53% More Book Banning Incidents In US Schools This Year
vikingpower writes "Isabel Allende's The House of The Spirits. Sherman Alexie's The Absolutely True Diary of a Part-Time Indian. Alice Walker's The Color Purple. Toni Morrison's The Bluest Eye. Ralph Ellison's The Invisible Man. What do these titles have in common? They are banned at a school in the U.S. Yes, in 2013. A project named The Kids' Right to Read Project (by the National Coalition Against Censorship ) investigated three times the average number of incidents, adding to an overall rise in cases for the entire year, according to KRRP coordinator Acacia O'Connor. To date, KRRP has confronted 49 incidents in 29 states this year, a 53% increase in activity from 2012. During the second half of 2013, the project battled 31 new incidents, compared to only 14 in the same period last year. 'It has been a sprint since the beginning of the school year,' O'Connor said. 'We would settle one issue and wake up the next morning to find out another book was on the chopping block.
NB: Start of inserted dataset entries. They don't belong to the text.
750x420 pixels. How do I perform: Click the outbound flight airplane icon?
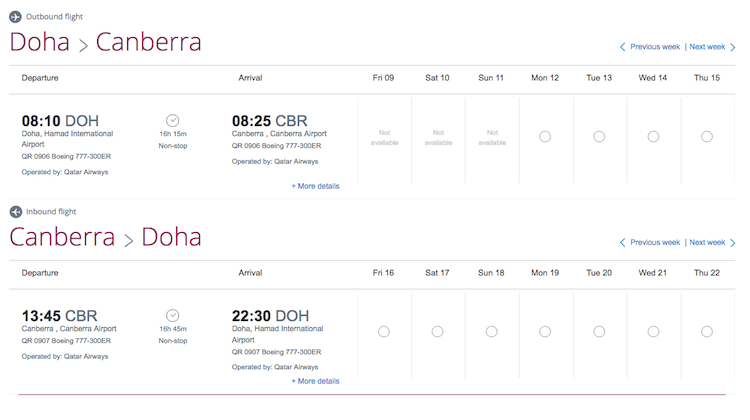(x=15, y=17)
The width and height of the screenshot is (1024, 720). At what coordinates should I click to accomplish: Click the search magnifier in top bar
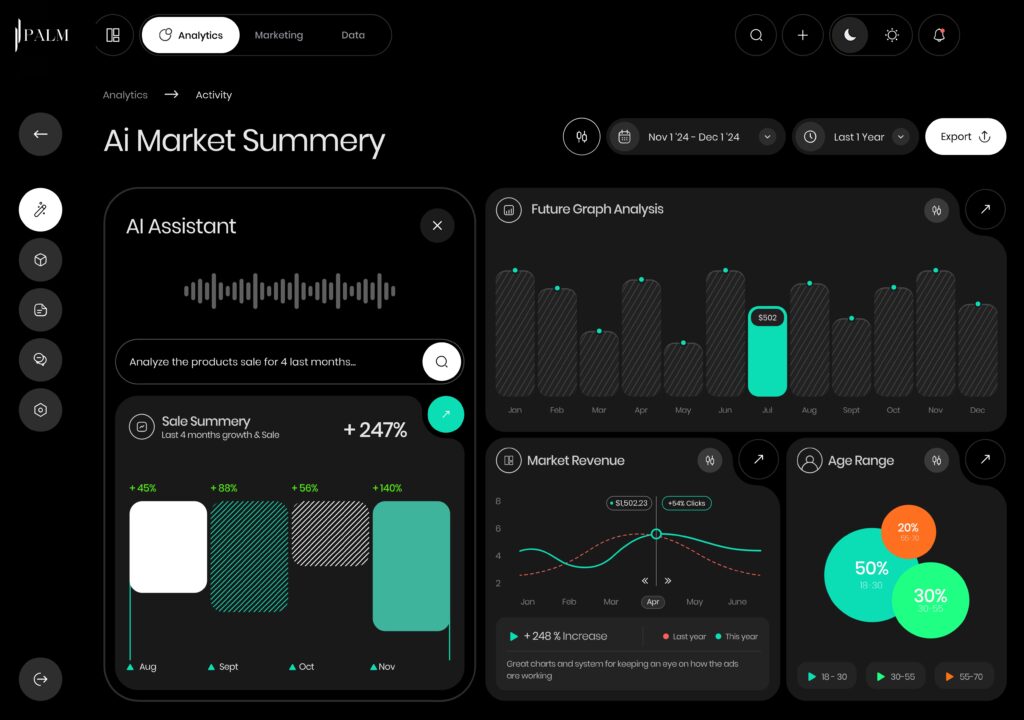click(x=756, y=35)
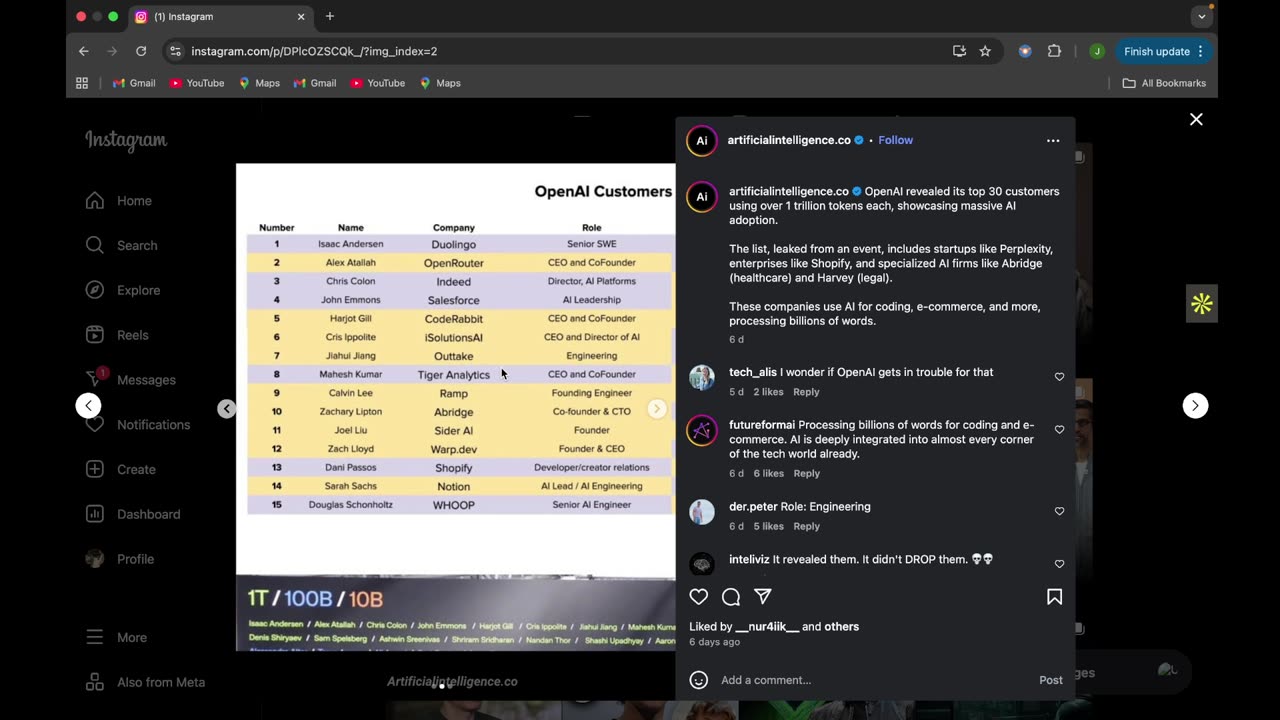Reply to der.peter's comment
The width and height of the screenshot is (1280, 720).
coord(806,526)
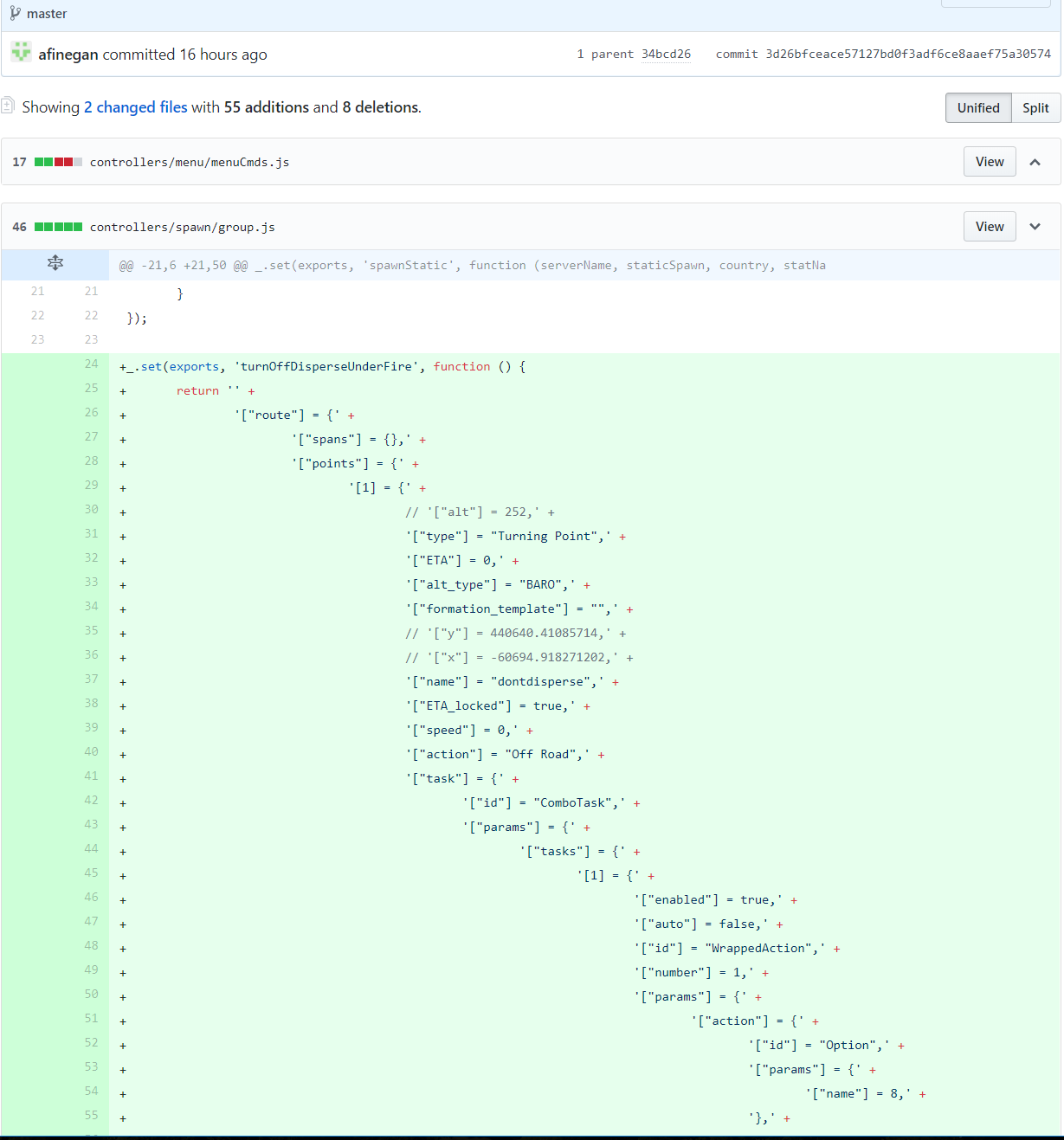The image size is (1064, 1140).
Task: Collapse the group.js file diff
Action: click(1035, 227)
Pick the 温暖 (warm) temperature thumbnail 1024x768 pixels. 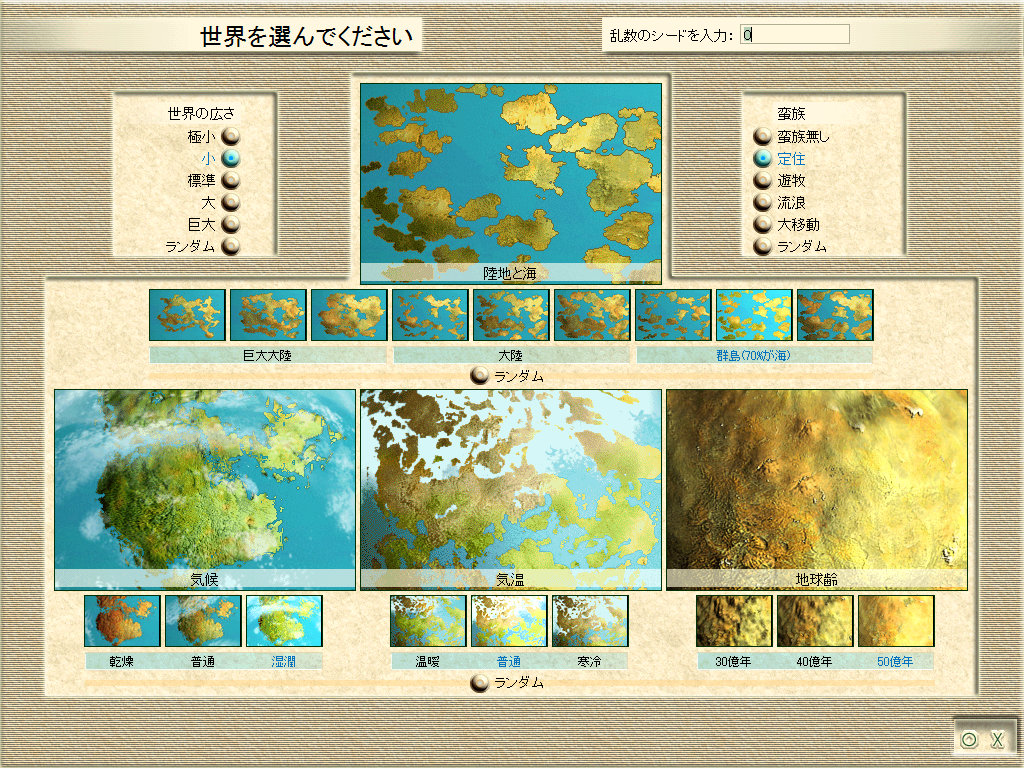pos(428,621)
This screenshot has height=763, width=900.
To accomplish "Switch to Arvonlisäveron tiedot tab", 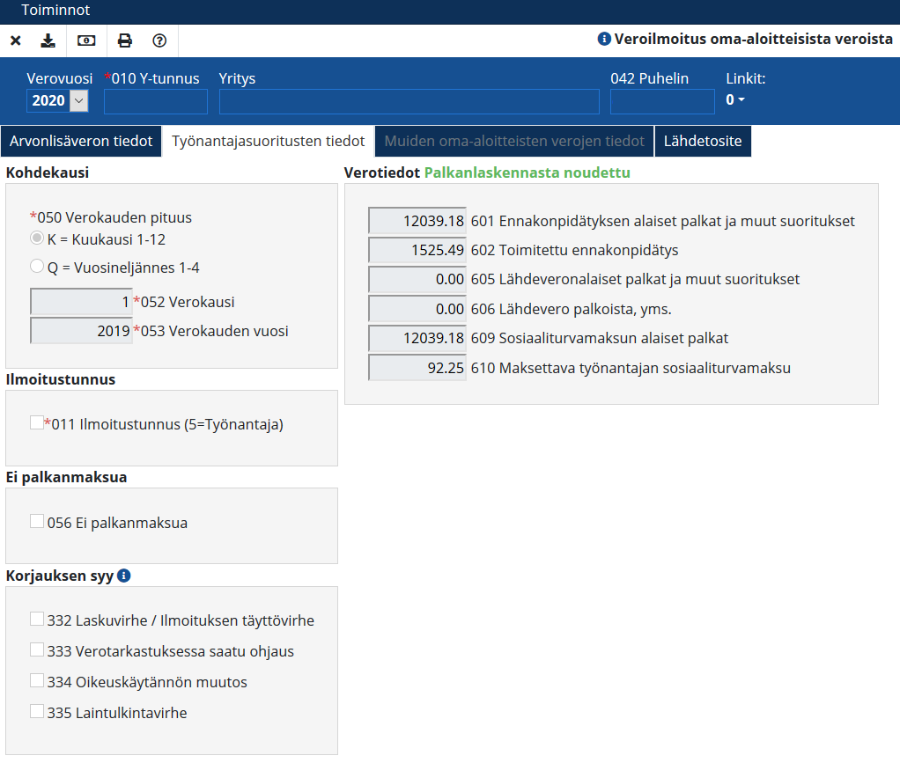I will 81,141.
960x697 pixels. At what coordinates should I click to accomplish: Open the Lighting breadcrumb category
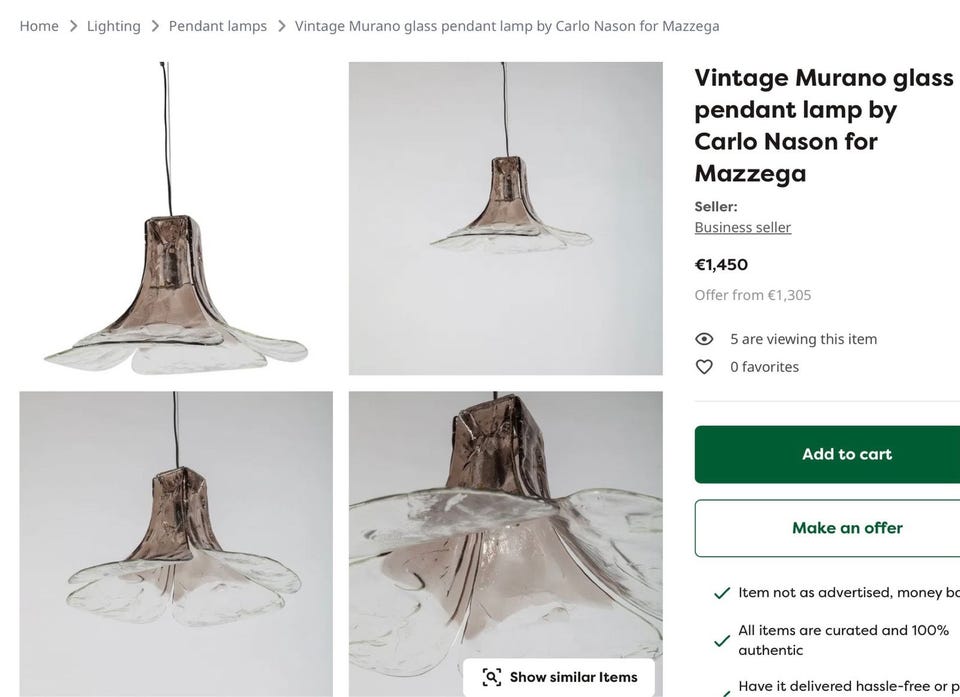click(114, 26)
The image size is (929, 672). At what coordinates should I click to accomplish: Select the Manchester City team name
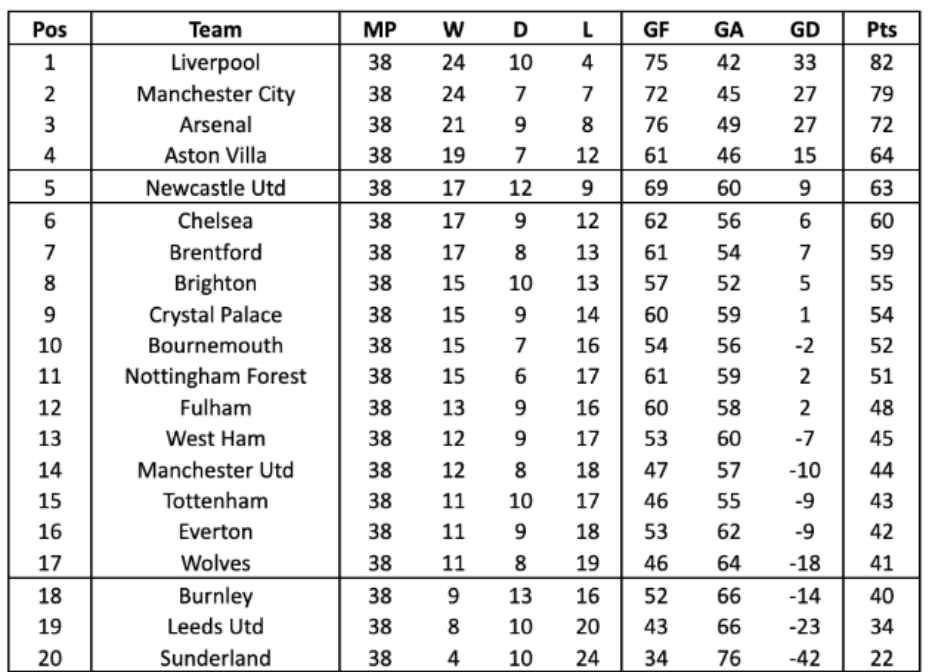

The NCAC also offers a Book Censorship Toolkit on its website."
the new 15th Century.
Best way to make people want something is to ban it.
More people have been persecuted, hounded, ruined, tortured, burned, murdered, and just exterminated en-masse because of a book called the Bible than any other document in human history including Mein Kampf and Das Capital put together.
Just sayin' .
The difference is whether or not you agree with the people doing the banning.
A bullet may have your name on it but splash damage is addressed "To whom it may concern."
This headline seems rather sensational since the numbers are so small. The US has roughly 100,000 public schools. The fact that only 49 of them (well, probably some of these are full districts, so the number of schools will be greater) are banning books should be celebrated. This is people fighting the good fight against highly local ignoramuses, not some big national problem. I'm glad they're doing what they're doing, but I'm more glad that it's almost unnecessary.
I read the internet for the articles.
Kids can get any of those books via their parents if they want.
Yeah, that's privilege speaking.
The people who most rely on public institutions are the ones who are least able to replace them with their own money. Average middle-class kid and just get his mom to order the book on amazon. Average lower-class kid's mom is working 60 hours a week just to pay the rent and keep food on the table. She doesn't even have a computer to order from amazon and couldn't afford to if she did.
When information is power, privacy is freedom.
"53% More Banning Incidents"
No, they're investigated 53% more requests. The linked article says nothing about how many were actually banned.
And the majority of requests were from parents or library patrons, not school districts or state/local govts.
49 cases. Is that idiocy? Are these idiots? Sure. But good grief....49 cases out of how many million kids and parents?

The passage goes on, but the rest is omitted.